A New Graduate Project Plans to Make Martian Water Drinkable


Mars exploration technology has seen a lot of recent successes. MOXIE successfully made oxygen from the atmosphere, while Ingenuity soared above the red planet 72 times. However, to date, no one has ever achieved one thing that will be absolutely critical to any long-term presence on Mars – making drinkable water. There have been plenty of ideas on how to do that. Still, NASA recently started funding a Worcester Polytechnic Institute (WPI) graduate student named Lydia Ellen Tonani-Penha to look into the problem under their Space Technology Graduate Research Opportunities (NSTGRO) funding program. Her Project Tethys will examine ways to purify the frozen or liquid brine that Mars is infused with.

Ms. Tonani-Penha, along with Dr. Robert Hyers, the chair of WPI’s mechanical engineering department, presented her project plan in an abstract at the 56th annual Lunar and Planetary Science Conference in Texas last month. In it, she lays out a five-point plan to assess and tackle the challenge of purifying Martian water to make it ready for human consumption.

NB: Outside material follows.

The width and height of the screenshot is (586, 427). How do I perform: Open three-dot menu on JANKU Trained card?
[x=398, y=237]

First up is a literature review. Plenty of research has been done into the composition of Martian regolith and methods to cleanse it of the particularly toxic slurry it is mixed with. Perchlorates have been a bugbear of Mars exploration enthusiasts for good reason. They permeate almost every part of the Martian surface and are extraordinarily toxic to all known life forms. Removing them is possible but troublesome and energy-intensive. One of Tethys’ primary objectives is to develop a more effective way of doing so.

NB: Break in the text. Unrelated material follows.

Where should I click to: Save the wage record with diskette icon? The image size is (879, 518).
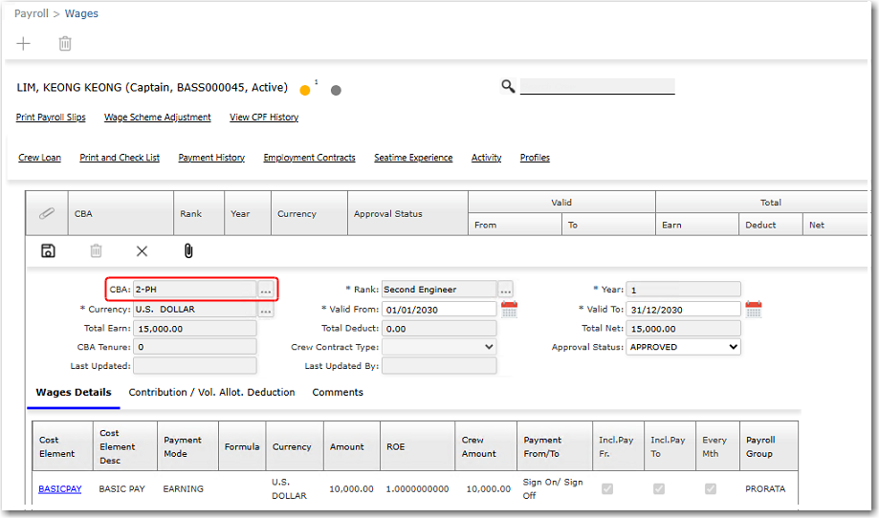(48, 250)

Fraser discusses a realistic way to complete a Mars mission.

Prototyping would be the next step. Ms. Tonani-Penha plans to build a prototype system that will be tested with Martian simulants—and maybe some added frozen water brine—to mimic conditions in the northern hemisphere, where sub-surface frozen water is relatively common. Other factors, such as the heat transfer and electrical conductance properties of the regolith, will also factor into the prototype build.

Finally, Ms. Tonani-Penha plans to suggest future work to further her studies. There is still a long way to go before a fully fledged system to make clean water on Mars is ready even for testing on the Red Planet, let alone to be used as a mission-critical system component. Walking through the technical hurdles, whether vague estimations of the properties of the regolith in different regions or the level of power consumption necessary to complete the requirement of purifying the water, will be the final step in the year-long funding program.

Project Tethys itself is just one of many efforts on these fronts. However, as more and more academic papers address the issue, they garner more and more attention. One day, if humans ever want to have a long-term presence on the Red Planet, we must come to terms with how we get clean water. Most likely, it won’t be from shipping it from off-world. Which means that, eventually, something like a successor of Project Tethys will see the light of day on Mars.